Собственно, он-то, великий сыщик Эркюль Пуаро, и оказывается единственным истинным преступником. Ибо с самого начала, с первого появления своего в вагоне Восточного экспресса, Пуаро делает грядущее убийство неизбежным, а убийц – безнаказанными. Вспомните: ведь Рэтчетт-Кассетти, будущая жертва (он, конечно, преступник, но преступление совершено в прошлом, за рамками повествования, и Пуаро не знает об этом), чувствуя идущую по пятам за ним смерть, обращается к Пуаро с просьбой о защите! И Пуаро – отказывает ему, тем самым делая грядущую трагедию неотвратимой:
«– Весьма сожалею, месье, – сказал он наконец, – но я никак не могу принять ваше предложение…
<…>
– Чем же вас не устраивает мое предложение?
Пуаро встал:
– Не хотелось бы переходить на личности, но мне не нравитесь вы, мистер Рэтчетт…»[79]
В этом романе, с его жуткой, потусторонней атмосферой, именно Эркюль Пуаро окончательно убивает пронзенного двенадцатью ударами ритуального кинжала Рэтчетта-Кассетти.
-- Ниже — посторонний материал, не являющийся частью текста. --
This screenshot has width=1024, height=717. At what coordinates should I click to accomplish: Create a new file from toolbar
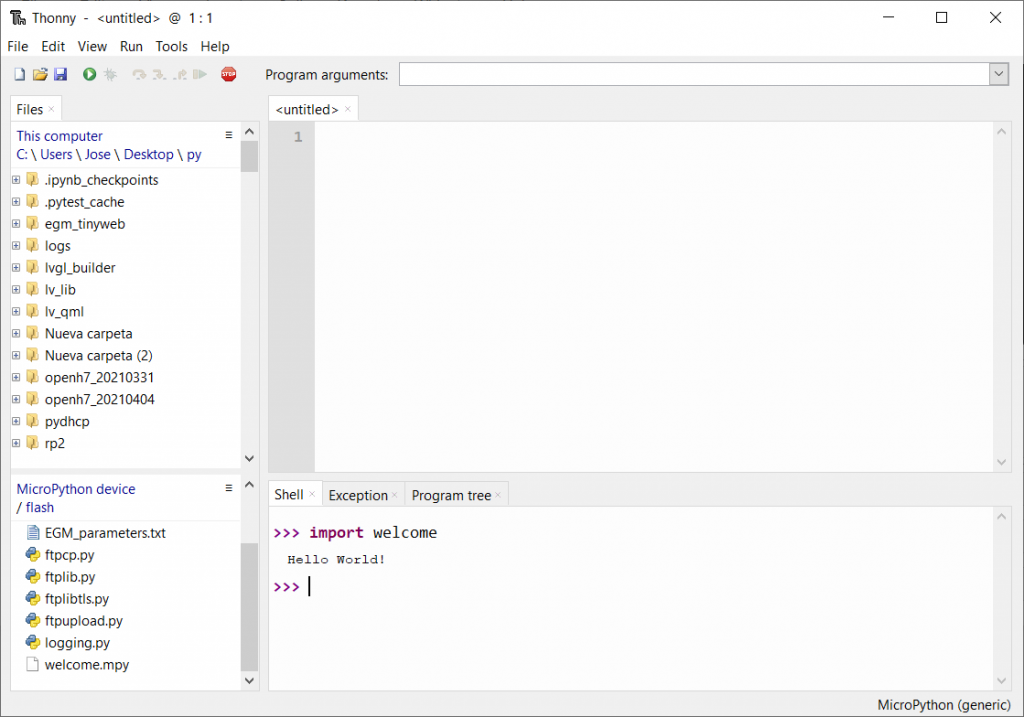pos(20,75)
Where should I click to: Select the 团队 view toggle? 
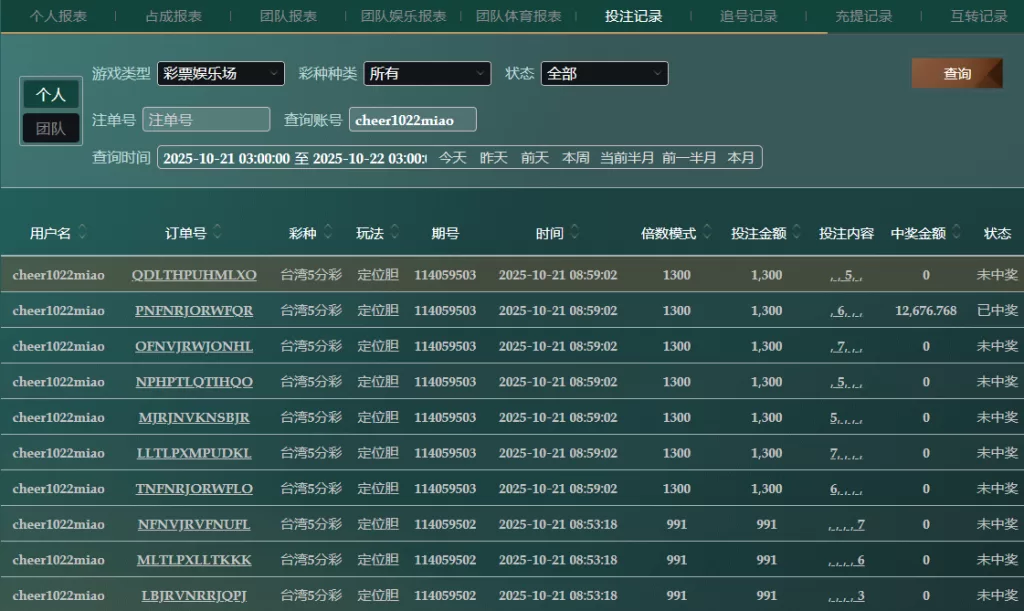(51, 128)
Убивает своей последней фразой – и последней фразой романа. Фразой, которая превращает ложную версию, фикцию – в единственно верную: «Я изложил вам разгадку этого убийства и имею честь откланяться».
Именно отсюда, от этой роли, неожиданной для героя детективного произведения, тянется нить к заключительному роману эпопеи о маленьком бельгийце, к роману «Занавес». В «Занавесе», который Агата Кристи написала заранее, но завещала опубликовать только после своей смерти, Пуаро, не имея возможности привлечь преступника к ответственности обычным методом, убивает его собственными руками. Став убийцей уже не только символически, фигурально, как в «Восточном экспрессе», но и реально, выстрелив в упор, убив преступника, сыщик не может более существовать. Поэтому «Занавес» завершается смертью героя. И первый шаг к этой смерти, к этой трагедии он делает именно в «Восточном экспрессе», не просто покрыв ритуальное (по внутреннему смыслу и внешним признакам) убийство, но и приняв в нем решающее, роковое участие…
Эта неудовлетворенность ролью сыщика, (вернее, «неправильность» этой роли), возможно, подвигла авторов последних двух экранизаций романа, с Пуаро-Суше и Пуаро-Браной к придумыванию отсутствующего в книге пролога: с турецким самосудом над женщиной, который наблюдает Пуаро-Суше, и с эффектной сценой в Иерусалиме, у Стены плача, где Пуаро-Брана, посреди огромной толпы обвиняет британского полицейского в попытке разжечь межрелигиозную резню в городе трех религий. В первом случае присутствие героя как бы легитимирует побивание камнями несчастной изменницы и узаконивает в зрительском восприятии шариатский самосуд; во втором он, фактически, сам же провоцирует самосуд, не только обличив британского чиновника, но еще и подставив удачно свою трость пытающемуся скрыться преступнику и сбив его с ног – так что преступник оказывается в полной власти фанатично настроенной, разгоряченной толпы. И вряд ли коварному полицейскому удастся дожить до официального суда. Интересно, что и в первом случае, в Стамбуле, и во втором, в Иерусалиме, Пуаро как бы предваряет новый самосуд – в вагоне-святилище…
Но если бы мне вдруг довелось экранизировать знаменитый роман, я бы ввел в фильм не пролог, а, напротив, эпилог. Мне представилось, что вот, Эркюль Пуаро совершил то, что совершил. Произнес свою знаменитую фразу: «Я изложил вам разгадку этого убийства и имею честь откланяться». Собирается уйти в полной тишине.
Останавливается.
Оборачивается.
Вагон пуст.
Нет присяжных-судей-палачей-жрецов, нет доктора Константина, нет мистера Бака. Нет убитого.
Никого.
Он – детектив, человек, он – тот, кто живет на границе мира мертвых и мира живых, словом, Эркюль Пуаро – один. Живой сыщик с мертвым взглядом.